Any kind of contribution is very welcome and highly appreciated 💛 .

Become a contributor

Here are some examples of how you can contribute:

  • Via Issues on GitHub:
    • Report bugs, suggest new features.
    • Help others by answering questions in the Issues section.
  • Via Pull Requests on GitHub:
    • Write code to fix bugs or add new features.
    • Improve the documentation (README.md or other docs).
  • Share the project with others who might find it useful (on forum threads).

Don't hesitate to open an issue, ask questions, and start a discussion.


How to create a Pull Request (PR)

  1. Create a fork of the repository (project).
  2. Clone the forked repository to your local machine.
  3. Create a remote upstream with git remote add upstream https://github.com/AutoIt-Community/files-au3.git.
  4. Create a feature branch based on the main branch with git checkout -b your-feature-name main.
  5. Make your changes and commit them with a meaningful commit message (see Commit-message conventions).
  6. Push your changes to your forked repository with git push origin your-feature-name.
  7. Go to the original repository and create a Pull Request from your forked repository/branch to the original repository/main branch.
  8. Wait for feedback and review.
  9. Once approved, your PR will be merged into the main branch.
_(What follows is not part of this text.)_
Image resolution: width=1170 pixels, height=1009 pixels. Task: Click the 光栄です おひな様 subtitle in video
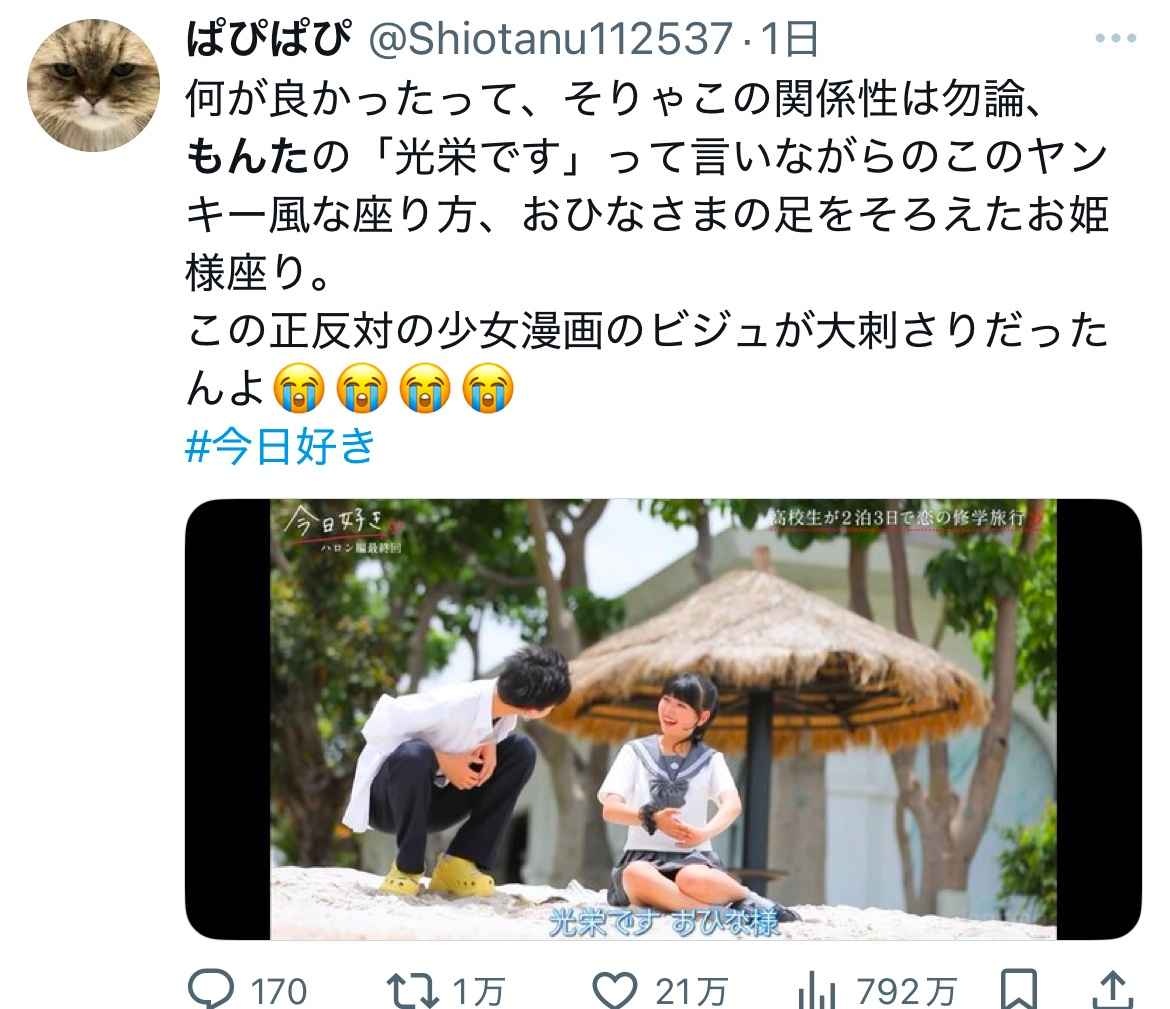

Done 🎉 — thank you very much!


Commit-message conventions

Tip

If you have already made some commits without following the conventions, it's not a problem.
Just try to follow the conventions for future commits.

Please try to follow the Keep a Changelog conventions for your commit messages. The summarized version is as follows:

Usage

<Keyword><colon><space><Message as a sentence ending with punctuation.>

Keywords and their purposes are:

  • Added for new features.
  • Changed for changes in existing functionality.
  • Deprecated for soon-to-be removed features.
  • Documented for documentation only changes.
  • Fixed for any bug fixes.
  • Refactored for changes that neither fixes a bug nor adds a feature.
  • Removed for now removed features.
  • Security in case of vulnerabilities.
  • Styled for changes like whitespaces, formatting, missing semicolons etc.

Examples

git commit -m "Added: Three-part statusbar to the main GUI."
git commit -m "Changed: Sort logic to DESC order instead of ASC."
git commit -m "Fixed: Broken label by set correct attribute."
git commit -m "Refactored: Usage of map data type instead of array."

Why

Why is this important? Consistent commit messages allow the CHANGELOG.md file to be generated automatically when creating a new release. This helps maintainers and users to keep track of changes in each version.


Additional notes

  • You do not need to update the CHANGELOG.md file yourself. The document will be updated when a new release is created.
  • Please remember to update the README.md file if necessary.



Thank you very much for your contribution 🤝 .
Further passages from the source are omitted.